I am using Spark Streaming for creating a system to enrich incoming data from a cloudant database. Example -
Incoming Message: {"id" : 123}
Outgoing Message: {"id" : 123, "data": "xxxxxxxxxxxxxxxxxxx"}
My code for the driver class is as follows:
from Sample.Job import EnrichmentJob
from Sample.Job import FunctionJob
import pyspark
from pyspark.streaming.kafka import KafkaUtils
from pyspark import SparkContext, SparkConf, SQLContext
from pyspark.streaming import StreamingContext
from pyspark.sql import SparkSession
from kafka import KafkaConsumer, KafkaProducer
import json
class SampleFramework():
def __init__(self):
pass
@staticmethod
def messageHandler(m):
return json.loads(m.message)
@staticmethod
def processData(rdd):
if (rdd.isEmpty()):
print("RDD is Empty")
return
# Expand
expanded_rdd = rdd.mapPartitions(EnrichmentJob.enrich)
# Score
scored_rdd = expanded_rdd.map(FunctionJob.function)
# Publish RDD
def run(self, ssc):
self.ssc = ssc
directKafkaStream = KafkaUtils.createDirectStream(self.ssc, QUEUENAME, \
{"metadata.broker.list": META,
"bootstrap.servers": SERVER}, \
messageHandler= SampleFramework.messageHandler)
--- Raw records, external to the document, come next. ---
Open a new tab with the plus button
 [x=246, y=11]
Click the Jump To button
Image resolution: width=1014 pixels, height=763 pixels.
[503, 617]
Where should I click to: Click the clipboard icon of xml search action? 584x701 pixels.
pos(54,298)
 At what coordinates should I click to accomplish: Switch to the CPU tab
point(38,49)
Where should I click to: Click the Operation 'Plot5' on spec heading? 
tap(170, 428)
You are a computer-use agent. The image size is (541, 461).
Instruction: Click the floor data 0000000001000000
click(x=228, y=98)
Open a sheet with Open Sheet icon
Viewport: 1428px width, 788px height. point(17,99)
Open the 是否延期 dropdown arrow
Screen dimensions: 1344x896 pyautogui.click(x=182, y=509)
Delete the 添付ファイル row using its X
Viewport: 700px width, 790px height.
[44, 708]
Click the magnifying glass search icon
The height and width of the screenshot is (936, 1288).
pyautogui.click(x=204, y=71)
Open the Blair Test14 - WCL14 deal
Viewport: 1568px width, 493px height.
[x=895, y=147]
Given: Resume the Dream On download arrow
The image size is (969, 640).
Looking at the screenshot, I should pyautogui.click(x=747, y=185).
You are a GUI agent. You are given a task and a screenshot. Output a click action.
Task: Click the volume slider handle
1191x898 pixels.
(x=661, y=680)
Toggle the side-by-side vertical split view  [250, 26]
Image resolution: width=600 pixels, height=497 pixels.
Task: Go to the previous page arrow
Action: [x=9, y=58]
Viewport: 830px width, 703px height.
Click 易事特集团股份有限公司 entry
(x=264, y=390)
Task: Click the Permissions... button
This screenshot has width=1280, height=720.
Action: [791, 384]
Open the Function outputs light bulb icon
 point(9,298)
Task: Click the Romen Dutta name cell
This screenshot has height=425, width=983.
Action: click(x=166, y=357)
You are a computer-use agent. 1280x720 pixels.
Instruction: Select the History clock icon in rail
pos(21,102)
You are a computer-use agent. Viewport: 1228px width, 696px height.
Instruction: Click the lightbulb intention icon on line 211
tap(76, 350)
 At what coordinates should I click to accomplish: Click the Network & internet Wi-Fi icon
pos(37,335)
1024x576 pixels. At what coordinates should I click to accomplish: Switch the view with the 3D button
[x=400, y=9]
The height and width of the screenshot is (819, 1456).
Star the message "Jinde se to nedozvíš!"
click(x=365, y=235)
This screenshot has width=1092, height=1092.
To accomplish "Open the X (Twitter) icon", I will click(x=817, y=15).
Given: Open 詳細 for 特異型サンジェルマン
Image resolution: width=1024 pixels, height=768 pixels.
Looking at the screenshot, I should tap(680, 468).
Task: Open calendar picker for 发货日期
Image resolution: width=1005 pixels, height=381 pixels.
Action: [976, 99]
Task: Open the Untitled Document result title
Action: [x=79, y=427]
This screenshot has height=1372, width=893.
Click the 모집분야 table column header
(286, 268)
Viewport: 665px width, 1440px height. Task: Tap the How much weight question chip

directKafkaStream.foreachRDD(SampleFramework.processData)
ssc.start()
ssc.awaitTermination()
Code for the the Enrichment Job is as follows: class EnrichmentJob:
cache = {}
@staticmethod
def enrich(data):
# Assume that Cloudant Connector using the available config
cloudantConnector = CloudantConnector(config, config["cloudant"]["host"]["req_db_name"])
final_data = []
for row in data:
id = row["id"]
if(id not in EnrichmentJob.cache.keys()):
data = cloudantConnector.getOne({"id": id})
row["data"] = data
EnrichmentJob.cache[id]=data
else:
data = EnrichmentJob.cache[id]
row["data"] = data
final_data.append(row)
cloudantConnector.close()
return final_data
My question is - Is there someway to maintain [1]"a global cache on the main memory that is accessible to all workers" or [2]"local caches on each of the workers such that they remain persisted in the foreachRDD setting"?
I have already explored the following -
Broadcast Variables - Here we go the [1] way. As I understand, they are meant to be read-only and immutable. I have checked out this reference but it cites an example of unpersisting/persisting the broadcasted variable. Is this a good practice?
Static Variables - Here we go the [2] way. The class that is being referred to ("Enricher" in this case) maintains a cache in the form of a static variable dictionary. But it turns out that the ForEachRDD function spawns a completely new process for each incoming RDD and this removes the previously initiated static variable. This is the one coded above.
I have two possible solutions right now -
- Maintain an offline cache on the file system.
- Do the entire computation of this enrichment task on my driver node. This would cause the entire data to end up on driver and be maintained there. The cache object will be sent to the enrichment job as an argument to the mapping function.
Here obviously the first one looks better than the second, but I wish to conclude that these two are the only ways around, before committing to them. Any pointers would be appreciated!